GPTQ model to bfloat16

Hi,
I am trying to convert GPTQ Llama2 to bfloat16 and for ALL computations to be conducted in bfloat16.

I have done the following:

gptq_config = GPTQConfig(bits=4, disable_exllama=True)

model_path = "TheBloke/Llama-2-7B-Chat-GPTQ"
model = AutoModelForCausalLM.from_pretrained(model_path, device_map="auto", trust_remote_code=False, revision="main", quantization_config=gptq_config, torch_dtype=torch.bfloat16).to("cuda")
tokenizer = AutoTokenizer.from_pretrained(model_path, use_fast=True)

input_ids = tokenizer("Tell me an interesting fact!", return_tensors="pt").input_ids.to("cuda").to(torch.bfloat16)
output = model.generate(input_ids)

but I get the following error:

  File "/home/jeevan/miniconda3/envs/llama2_env/lib/python3.10/site-packages/torch/nn/functional.py", line 2233, in embedding
    return torch.embedding(weight, input, padding_idx, scale_grad_by_freq, sparse)
RuntimeError: Expected tensor for argument #1 'indices' to have one of the following scalar types: Long, Int; but got CUDABFloat16Type instead (while checking arguments for embedding)

Edit:
Update, this is not specific to GPTQ. If I use standard Llama e.g.

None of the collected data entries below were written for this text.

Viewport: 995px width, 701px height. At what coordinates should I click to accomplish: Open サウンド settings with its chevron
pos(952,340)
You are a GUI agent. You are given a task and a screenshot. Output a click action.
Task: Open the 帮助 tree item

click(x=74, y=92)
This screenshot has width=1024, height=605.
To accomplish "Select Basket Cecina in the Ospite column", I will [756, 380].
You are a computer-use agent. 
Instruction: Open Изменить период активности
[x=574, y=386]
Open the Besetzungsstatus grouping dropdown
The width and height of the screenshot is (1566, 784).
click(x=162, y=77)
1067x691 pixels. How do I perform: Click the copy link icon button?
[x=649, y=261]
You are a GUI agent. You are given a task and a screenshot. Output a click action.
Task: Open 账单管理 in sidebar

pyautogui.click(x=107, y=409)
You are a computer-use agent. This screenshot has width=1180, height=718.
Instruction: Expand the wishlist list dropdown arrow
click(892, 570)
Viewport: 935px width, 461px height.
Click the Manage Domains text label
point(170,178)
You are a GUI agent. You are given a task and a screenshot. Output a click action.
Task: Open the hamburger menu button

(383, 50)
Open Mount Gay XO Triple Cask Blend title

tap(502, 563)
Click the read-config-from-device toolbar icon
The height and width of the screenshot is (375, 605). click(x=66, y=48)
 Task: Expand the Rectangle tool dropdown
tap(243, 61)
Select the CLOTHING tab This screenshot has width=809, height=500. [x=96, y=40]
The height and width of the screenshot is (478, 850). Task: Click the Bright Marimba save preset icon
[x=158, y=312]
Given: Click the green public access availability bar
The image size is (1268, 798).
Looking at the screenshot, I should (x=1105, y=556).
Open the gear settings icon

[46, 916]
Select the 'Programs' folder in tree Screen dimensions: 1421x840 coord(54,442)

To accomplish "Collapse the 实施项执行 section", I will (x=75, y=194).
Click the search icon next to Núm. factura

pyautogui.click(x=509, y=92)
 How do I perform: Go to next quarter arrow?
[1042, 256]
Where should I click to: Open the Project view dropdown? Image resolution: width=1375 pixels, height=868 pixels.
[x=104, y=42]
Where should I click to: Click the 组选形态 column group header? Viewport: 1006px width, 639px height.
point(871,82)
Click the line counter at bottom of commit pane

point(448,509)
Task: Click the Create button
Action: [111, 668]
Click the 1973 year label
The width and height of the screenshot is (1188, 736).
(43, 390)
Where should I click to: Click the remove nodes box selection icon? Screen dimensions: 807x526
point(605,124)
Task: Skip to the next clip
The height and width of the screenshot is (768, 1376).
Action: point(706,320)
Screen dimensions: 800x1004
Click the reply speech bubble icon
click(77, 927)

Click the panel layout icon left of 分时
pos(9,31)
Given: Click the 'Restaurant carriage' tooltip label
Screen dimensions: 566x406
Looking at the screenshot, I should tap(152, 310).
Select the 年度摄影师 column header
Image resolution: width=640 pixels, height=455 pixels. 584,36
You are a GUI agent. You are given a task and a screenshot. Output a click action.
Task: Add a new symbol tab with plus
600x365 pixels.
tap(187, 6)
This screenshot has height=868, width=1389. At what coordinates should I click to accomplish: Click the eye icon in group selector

model_path = "meta-llama/Llama-2-7b-chat-hf"
model = AutoModelForCausalLM.from_pretrained(model_path, device_map="auto", trust_remote_code=False, revision="main", torch_dtype=torch.bfloat16).to("cuda")

the same issue occurs.

If I convert the model to bfloat but keep the input as int64, then it works fine. But I want all activations in the model to be bfloat16, hence I require the input to also be broadcast to bfloat16.